Ремез схватил трубку городского телефона, послушал и тут же бросил на аппарат.
– Это что такое?
Шум и возня в приемной заставила всех насторожиться. Через несколько секунд в кабинет задом вбежала секретарша, захлопнула дверь и вцепилась в ручку, пытаясь ее удержать:
– Там люди в черных масках!.. Помогите!..
Ремез бросился к ней на помощь:
– Да что происходит, черт возьми!
– Говорят, нового собственника привели!
– Какого еще собственника?!
Секретарша не выдержала, впустила ручку, и двери распахнулись. Черный вихрь людей в униформе и масках ворвался, будто клуб дыма, моментально рассеялся по кабинету и выставил стволы автоматов. Изза их спин появились двое незнакомых гражданских, уже с открытыми лицами.
– Извините за вторжение, господа, – сказал один и, положив на стол папку, вынул бумаги. – Прошу ознакомиться с документами. Вы еще помните личную подпись президента компании Балащука?
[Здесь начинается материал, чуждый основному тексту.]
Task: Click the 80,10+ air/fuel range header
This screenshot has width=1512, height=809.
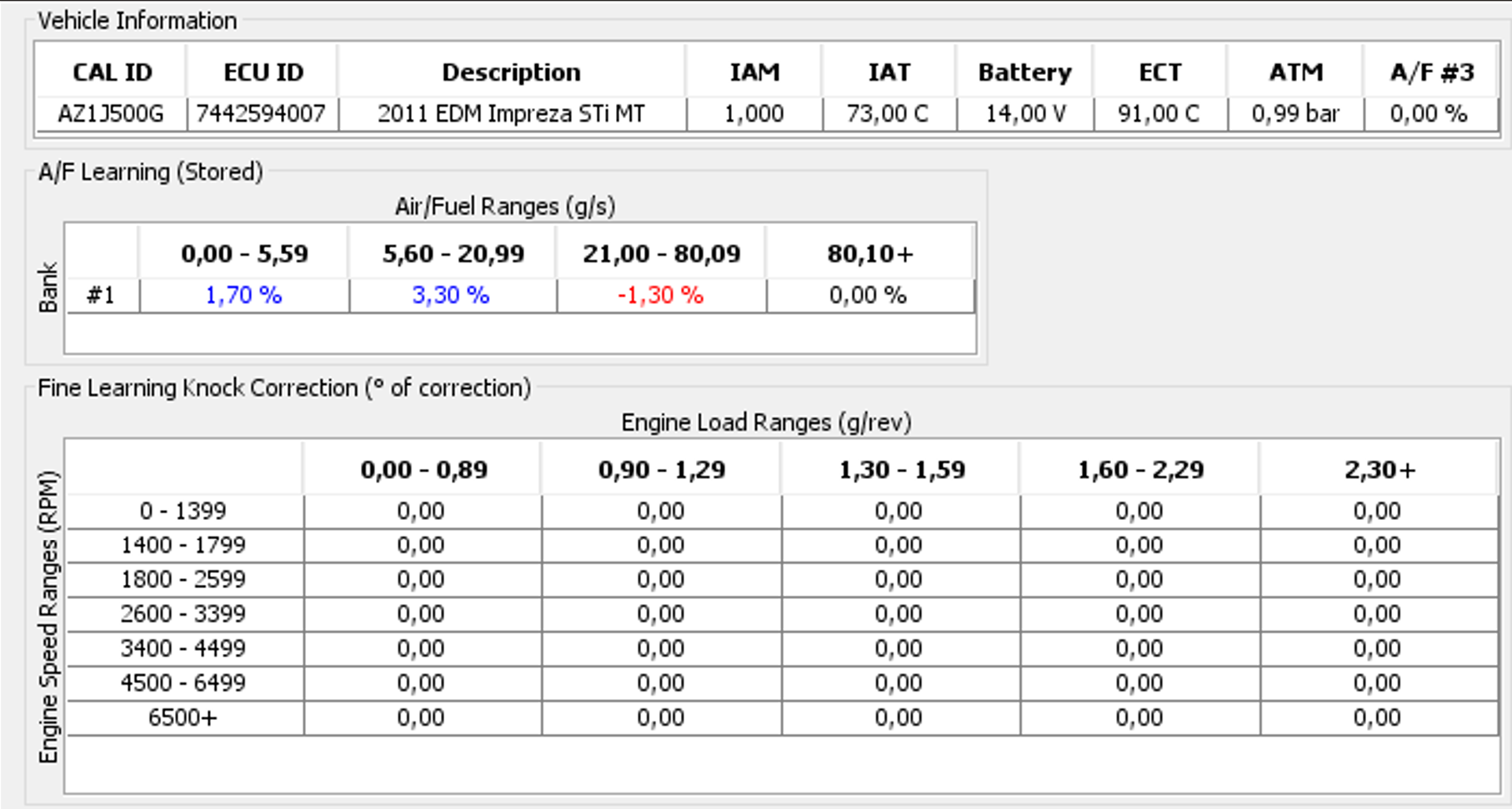Action: click(869, 253)
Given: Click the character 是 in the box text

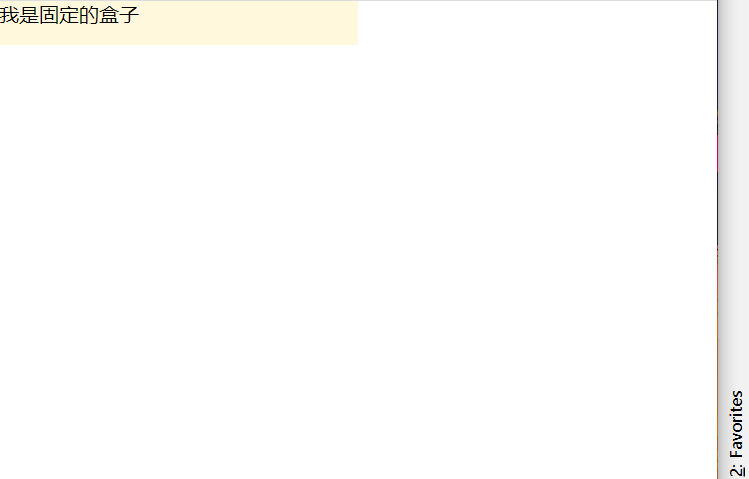Looking at the screenshot, I should [x=29, y=15].
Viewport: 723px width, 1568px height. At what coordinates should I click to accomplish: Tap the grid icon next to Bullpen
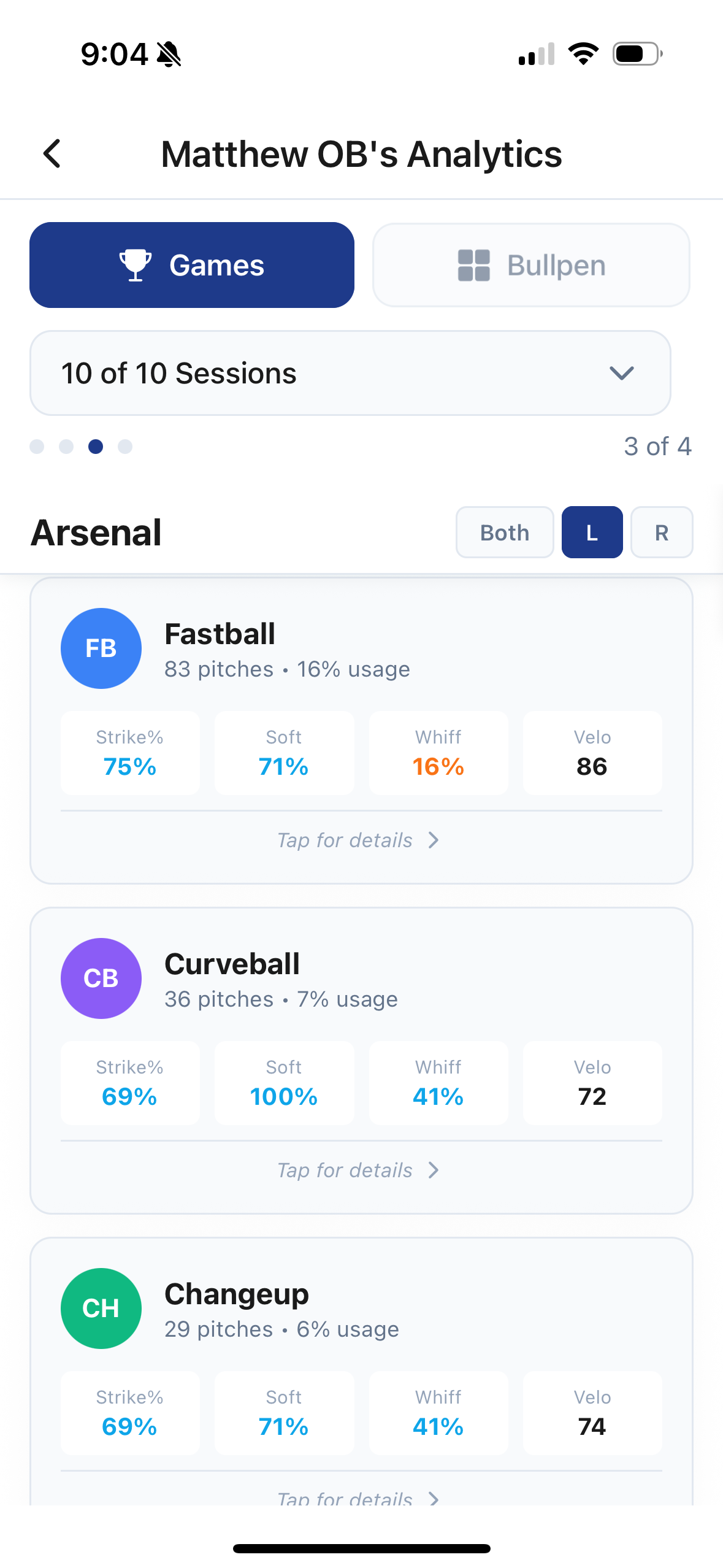tap(475, 264)
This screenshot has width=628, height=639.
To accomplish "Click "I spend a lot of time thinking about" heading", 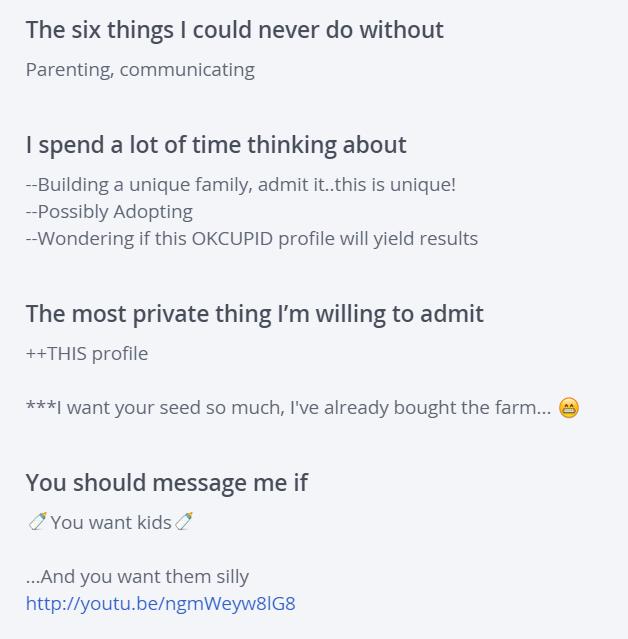I will 216,145.
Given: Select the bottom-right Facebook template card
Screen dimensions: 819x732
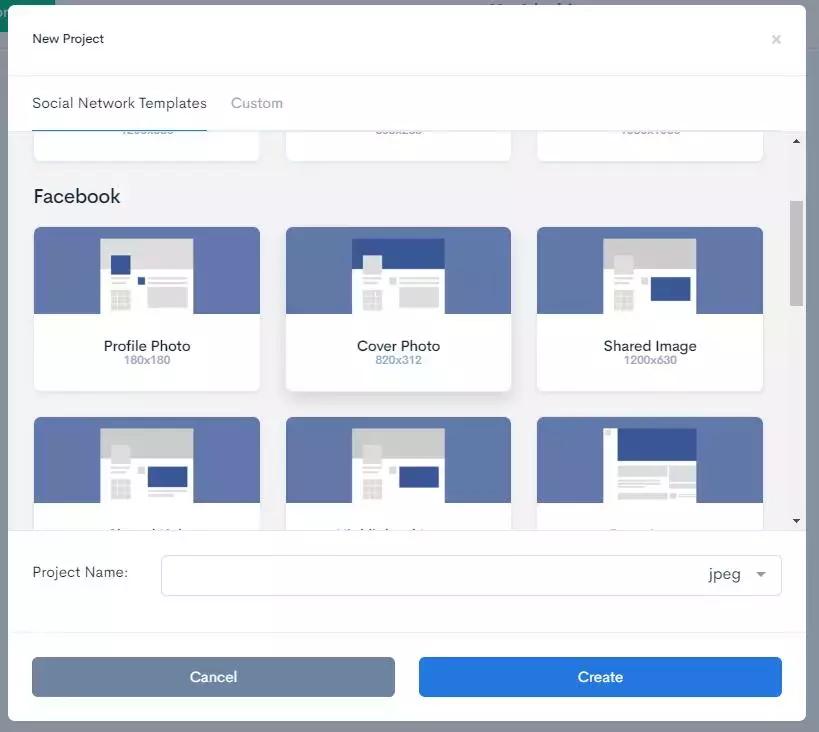Looking at the screenshot, I should pos(649,470).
– Что это значит? – опомнился наконец-то Ремез. – Кто такие? Кто вас сюда пропустил?..
– Мы представляем кемеровскую юридическую компанию, – был ответ. – Возьмите личные вещи и покиньте помещение.
Секретарша спряталась за широкую спину Абатурова, а тот трезвел на глазах и наливался багровым неудовольствием. Еще бы мгновение, и он бросился врукопашную, но даже сказать ничего не успел, потому что в дверях оказался Шутов, сопровождаемый судебными приставами.
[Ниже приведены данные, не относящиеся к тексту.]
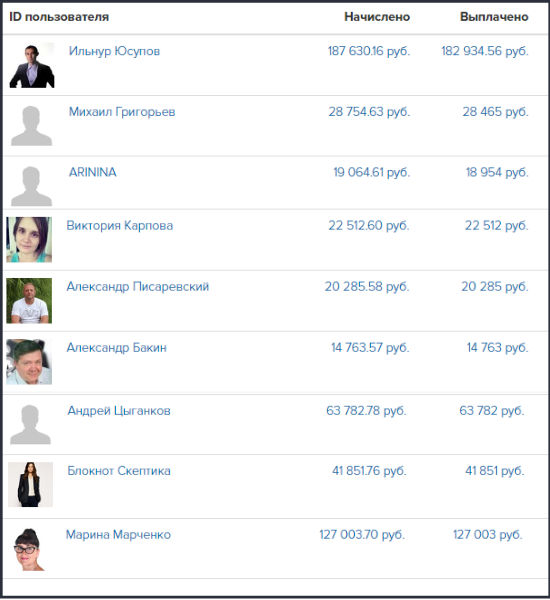This screenshot has height=600, width=550.
Task: Select the Александр Писаревский name link
Action: click(x=138, y=287)
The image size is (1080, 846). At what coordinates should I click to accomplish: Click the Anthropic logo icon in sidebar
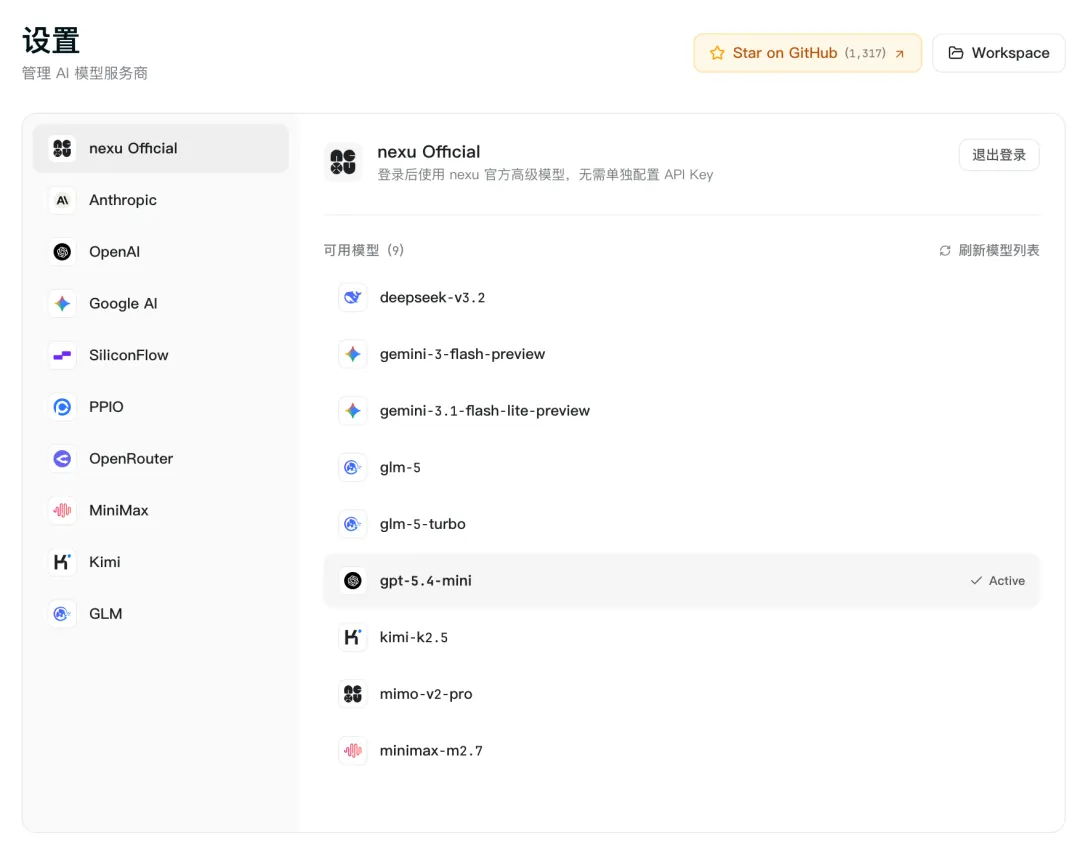(62, 200)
Наряженный непривычно, в костюм, да еще с галстуком, писатель был почти неузнаваем. И только вихры, взвивающиеся по обе стороны широкой лысины, выдавали в нем прежнего Чертова.
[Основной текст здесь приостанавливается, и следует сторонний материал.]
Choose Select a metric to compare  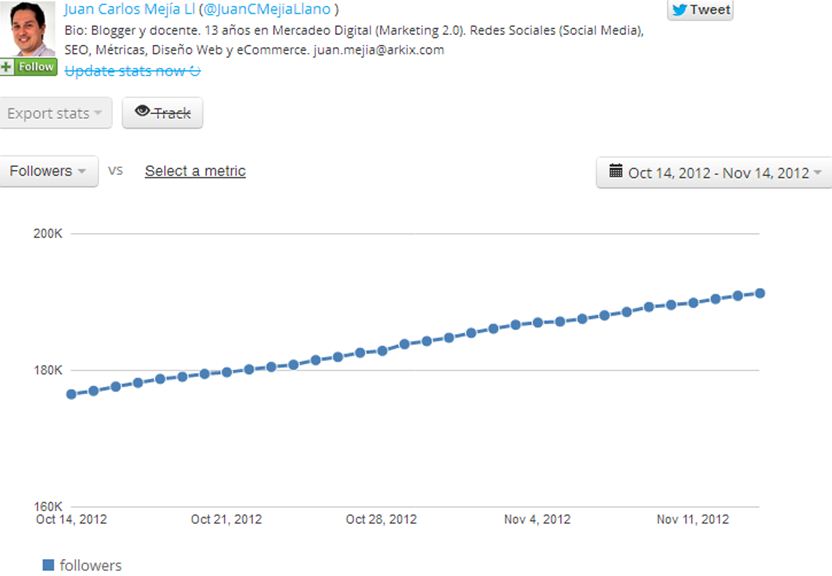195,171
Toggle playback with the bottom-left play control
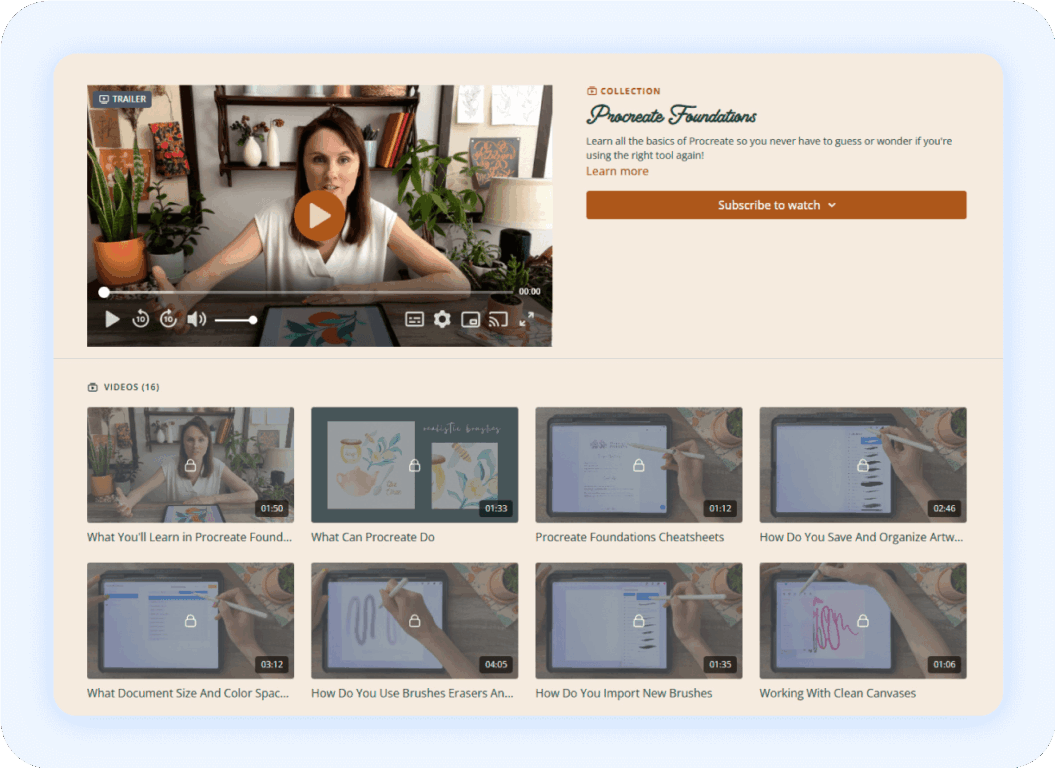Image resolution: width=1055 pixels, height=768 pixels. [x=110, y=319]
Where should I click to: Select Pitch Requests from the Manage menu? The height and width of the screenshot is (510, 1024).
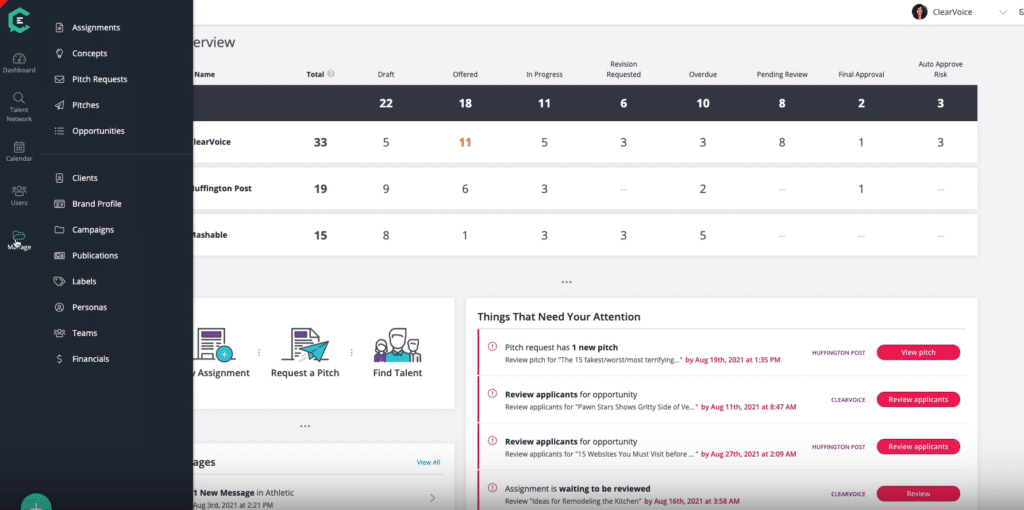[x=99, y=79]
Он сел в кресло Балащука, прокрутился на нем, как на карусели, и засмеялся:
– Ну что, господа? Под белы рученьки выводить? Или своими ножками?.. Кстати, Абатуров, можете остаться. Вы еще сгодитесь... Вы мне станете перья чинить! Перочинным ножичком!
22
Глеб отыскал место в квершлаге, где когда-то вырубал кристаллы пирита, погасил фонарь и, присев на корточки, выждал, пока в зрительной памяти сотрется световое пятно. Потом встал и, держась за стенку правой рукой, пошел назад, в сторону штольни. Этим маршрутом он ходил каждую ночь, давно уже вымерял его шагами и, двигаясь в полной темноте, никогда не спотыкался. В тупике он развернулся, нащупал левую стену и на обратном пути через сто двенадцать шагов точно повернул в узкую щель, где было так легко проходить подростку. Сейчас же он протискивался боком, да и то в некоторых местах чувствовал, как стенки сдавливают грудную клетку и каска все время стукается о низкую кровлю.
Чудские копи начинались сразу же после этого шкуродера – какое-то неведомое, чуткое и дрожащее пространство высоких выработок с колоннами-целиками, где под ногами только глухо шуршал золотой песок. Глеб ни разу не видел его пределов, поскольку не включал фонаря, и не потому, что, как в отрочестве, экономил заряд батареи. Он лишь чувствовал, что оно, это пространство, бесконечно, хотя ясно представлял себе, что такого не может быть, и все равно не зажигал света, чтобы не спугнуть это его трепещущее состояние. Казалось, одно неосторожное движение, громкий стук или яркая вспышка лампочки, и оно схлопнется навсегда, сложится, как складываются крылья бабочки, и станет непроницаемым.